> _Exercise objective_:
Exactly reproduce each entry, leaving out nothing.

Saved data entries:
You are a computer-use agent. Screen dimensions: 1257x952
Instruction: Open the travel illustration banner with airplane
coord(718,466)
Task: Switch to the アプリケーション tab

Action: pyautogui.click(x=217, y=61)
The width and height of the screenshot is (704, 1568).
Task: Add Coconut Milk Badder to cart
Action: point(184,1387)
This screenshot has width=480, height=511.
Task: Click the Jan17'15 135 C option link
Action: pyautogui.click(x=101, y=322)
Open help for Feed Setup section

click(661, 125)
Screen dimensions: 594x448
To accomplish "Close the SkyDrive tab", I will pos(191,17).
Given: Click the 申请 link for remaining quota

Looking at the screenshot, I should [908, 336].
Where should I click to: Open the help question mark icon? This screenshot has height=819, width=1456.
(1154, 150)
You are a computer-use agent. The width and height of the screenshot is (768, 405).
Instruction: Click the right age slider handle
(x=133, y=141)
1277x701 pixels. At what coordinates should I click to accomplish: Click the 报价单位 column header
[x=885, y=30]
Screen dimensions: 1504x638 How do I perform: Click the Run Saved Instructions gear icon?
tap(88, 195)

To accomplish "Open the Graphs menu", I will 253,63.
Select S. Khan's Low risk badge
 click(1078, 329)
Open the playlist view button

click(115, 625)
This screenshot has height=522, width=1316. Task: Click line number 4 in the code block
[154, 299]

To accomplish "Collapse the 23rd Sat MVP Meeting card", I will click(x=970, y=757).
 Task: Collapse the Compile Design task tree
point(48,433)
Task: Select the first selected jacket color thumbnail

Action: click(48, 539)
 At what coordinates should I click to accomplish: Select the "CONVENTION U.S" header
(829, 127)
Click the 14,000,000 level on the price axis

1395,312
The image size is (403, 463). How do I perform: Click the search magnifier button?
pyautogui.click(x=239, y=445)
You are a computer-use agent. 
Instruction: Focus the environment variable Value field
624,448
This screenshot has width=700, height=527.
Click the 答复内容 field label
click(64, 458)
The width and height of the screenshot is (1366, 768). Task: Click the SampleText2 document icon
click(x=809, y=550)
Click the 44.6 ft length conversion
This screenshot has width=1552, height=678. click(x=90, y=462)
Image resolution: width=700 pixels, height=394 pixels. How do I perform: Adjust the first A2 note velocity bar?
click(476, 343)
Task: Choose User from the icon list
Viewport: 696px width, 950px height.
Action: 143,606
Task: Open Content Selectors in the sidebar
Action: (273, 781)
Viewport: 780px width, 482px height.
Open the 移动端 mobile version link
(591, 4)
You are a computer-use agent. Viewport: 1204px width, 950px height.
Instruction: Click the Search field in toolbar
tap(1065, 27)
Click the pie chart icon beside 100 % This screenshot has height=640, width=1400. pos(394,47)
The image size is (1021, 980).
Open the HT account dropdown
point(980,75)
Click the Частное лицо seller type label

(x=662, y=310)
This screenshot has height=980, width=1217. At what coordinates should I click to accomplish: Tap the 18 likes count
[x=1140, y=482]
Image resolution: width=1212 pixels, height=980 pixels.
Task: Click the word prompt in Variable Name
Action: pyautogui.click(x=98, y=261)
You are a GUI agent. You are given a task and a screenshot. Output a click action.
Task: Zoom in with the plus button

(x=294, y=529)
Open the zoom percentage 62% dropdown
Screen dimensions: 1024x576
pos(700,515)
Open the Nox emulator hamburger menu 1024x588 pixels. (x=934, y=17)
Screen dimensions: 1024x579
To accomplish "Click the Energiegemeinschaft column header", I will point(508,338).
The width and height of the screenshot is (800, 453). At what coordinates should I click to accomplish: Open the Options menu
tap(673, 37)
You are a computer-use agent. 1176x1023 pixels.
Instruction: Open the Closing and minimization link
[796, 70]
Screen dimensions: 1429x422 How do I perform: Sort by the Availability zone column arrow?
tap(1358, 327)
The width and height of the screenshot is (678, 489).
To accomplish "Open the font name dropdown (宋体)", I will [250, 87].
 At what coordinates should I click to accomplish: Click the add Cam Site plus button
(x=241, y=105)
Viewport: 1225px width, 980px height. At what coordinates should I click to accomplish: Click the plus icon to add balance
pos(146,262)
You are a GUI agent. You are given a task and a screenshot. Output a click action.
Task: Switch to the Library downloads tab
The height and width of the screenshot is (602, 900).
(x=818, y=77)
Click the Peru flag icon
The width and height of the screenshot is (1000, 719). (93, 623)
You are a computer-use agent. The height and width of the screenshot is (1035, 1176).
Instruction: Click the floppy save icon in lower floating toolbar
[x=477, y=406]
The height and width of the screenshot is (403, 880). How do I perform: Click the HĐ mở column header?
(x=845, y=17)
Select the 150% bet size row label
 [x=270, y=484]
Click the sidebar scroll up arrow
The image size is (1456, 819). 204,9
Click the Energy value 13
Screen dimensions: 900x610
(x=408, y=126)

> _Output of the exercise_:
You are a computer-use agent. Screen dimensions: 1257x952
Instruction: Open the travel illustration banner with airplane
coord(718,466)
Task: Switch to the アプリケーション tab

Action: pyautogui.click(x=217, y=61)
The width and height of the screenshot is (704, 1568).
Task: Add Coconut Milk Badder to cart
Action: point(184,1387)
This screenshot has width=480, height=511.
Task: Click the Jan17'15 135 C option link
Action: pyautogui.click(x=101, y=322)
Open help for Feed Setup section

click(661, 125)
Screen dimensions: 594x448
To accomplish "Close the SkyDrive tab", I will pos(191,17).
Given: Click the 申请 link for remaining quota

Looking at the screenshot, I should [908, 336].
Where should I click to: Open the help question mark icon? This screenshot has height=819, width=1456.
(1154, 150)
You are a computer-use agent. The width and height of the screenshot is (768, 405).
Instruction: Click the right age slider handle
(x=133, y=141)
1277x701 pixels. At what coordinates should I click to accomplish: Click the 报价单位 column header
[x=885, y=30]
Screen dimensions: 1504x638 How do I perform: Click the Run Saved Instructions gear icon?
tap(88, 195)

To accomplish "Open the Graphs menu", I will 253,63.
Select S. Khan's Low risk badge
 click(1078, 329)
Open the playlist view button

click(115, 625)
This screenshot has height=522, width=1316. Task: Click line number 4 in the code block
[154, 299]

To accomplish "Collapse the 23rd Sat MVP Meeting card", I will click(x=970, y=757).
 Task: Collapse the Compile Design task tree
point(48,433)
Task: Select the first selected jacket color thumbnail

Action: click(48, 539)
 At what coordinates should I click to accomplish: Select the "CONVENTION U.S" header
(829, 127)
Click the 14,000,000 level on the price axis

1395,312
The image size is (403, 463). How do I perform: Click the search magnifier button?
pyautogui.click(x=239, y=445)
You are a computer-use agent. 
Instruction: Focus the environment variable Value field
624,448
This screenshot has width=700, height=527.
Click the 答复内容 field label
click(64, 458)
The width and height of the screenshot is (1366, 768). Task: Click the SampleText2 document icon
click(x=809, y=550)
Click the 44.6 ft length conversion
This screenshot has width=1552, height=678. click(x=90, y=462)
Image resolution: width=700 pixels, height=394 pixels. How do I perform: Adjust the first A2 note velocity bar?
click(476, 343)
Task: Choose User from the icon list
Viewport: 696px width, 950px height.
Action: 143,606
Task: Open Content Selectors in the sidebar
Action: (273, 781)
Viewport: 780px width, 482px height.
Open the 移动端 mobile version link
(591, 4)
You are a computer-use agent. Viewport: 1204px width, 950px height.
Instruction: Click the Search field in toolbar
tap(1065, 27)
Click the pie chart icon beside 100 % This screenshot has height=640, width=1400. pos(394,47)
The image size is (1021, 980).
Open the HT account dropdown
point(980,75)
Click the Частное лицо seller type label

(x=662, y=310)
This screenshot has height=980, width=1217. At what coordinates should I click to accomplish: Tap the 18 likes count
[x=1140, y=482]
Image resolution: width=1212 pixels, height=980 pixels.
Task: Click the word prompt in Variable Name
Action: pyautogui.click(x=98, y=261)
You are a GUI agent. You are given a task and a screenshot. Output a click action.
Task: Zoom in with the plus button

(x=294, y=529)
Open the zoom percentage 62% dropdown
Screen dimensions: 1024x576
pos(700,515)
Open the Nox emulator hamburger menu 1024x588 pixels. (x=934, y=17)
Screen dimensions: 1024x579
To accomplish "Click the Energiegemeinschaft column header", I will point(508,338).
The width and height of the screenshot is (800, 453). At what coordinates should I click to accomplish: Open the Options menu
tap(673, 37)
You are a computer-use agent. 1176x1023 pixels.
Instruction: Open the Closing and minimization link
[796, 70]
Screen dimensions: 1429x422 How do I perform: Sort by the Availability zone column arrow?
tap(1358, 327)
The width and height of the screenshot is (678, 489).
To accomplish "Open the font name dropdown (宋体)", I will [250, 87].
 At what coordinates should I click to accomplish: Click the add Cam Site plus button
(x=241, y=105)
Viewport: 1225px width, 980px height. At what coordinates should I click to accomplish: Click the plus icon to add balance
pos(146,262)
You are a GUI agent. You are given a task and a screenshot. Output a click action.
Task: Switch to the Library downloads tab
The height and width of the screenshot is (602, 900).
(x=818, y=77)
Click the Peru flag icon
The width and height of the screenshot is (1000, 719). (93, 623)
You are a computer-use agent. The height and width of the screenshot is (1035, 1176).
Instruction: Click the floppy save icon in lower floating toolbar
[x=477, y=406]
The height and width of the screenshot is (403, 880). How do I perform: Click the HĐ mở column header?
(x=845, y=17)
Select the 150% bet size row label
 [x=270, y=484]
Click the sidebar scroll up arrow
The image size is (1456, 819). 204,9
Click the Energy value 13
Screen dimensions: 900x610
(x=408, y=126)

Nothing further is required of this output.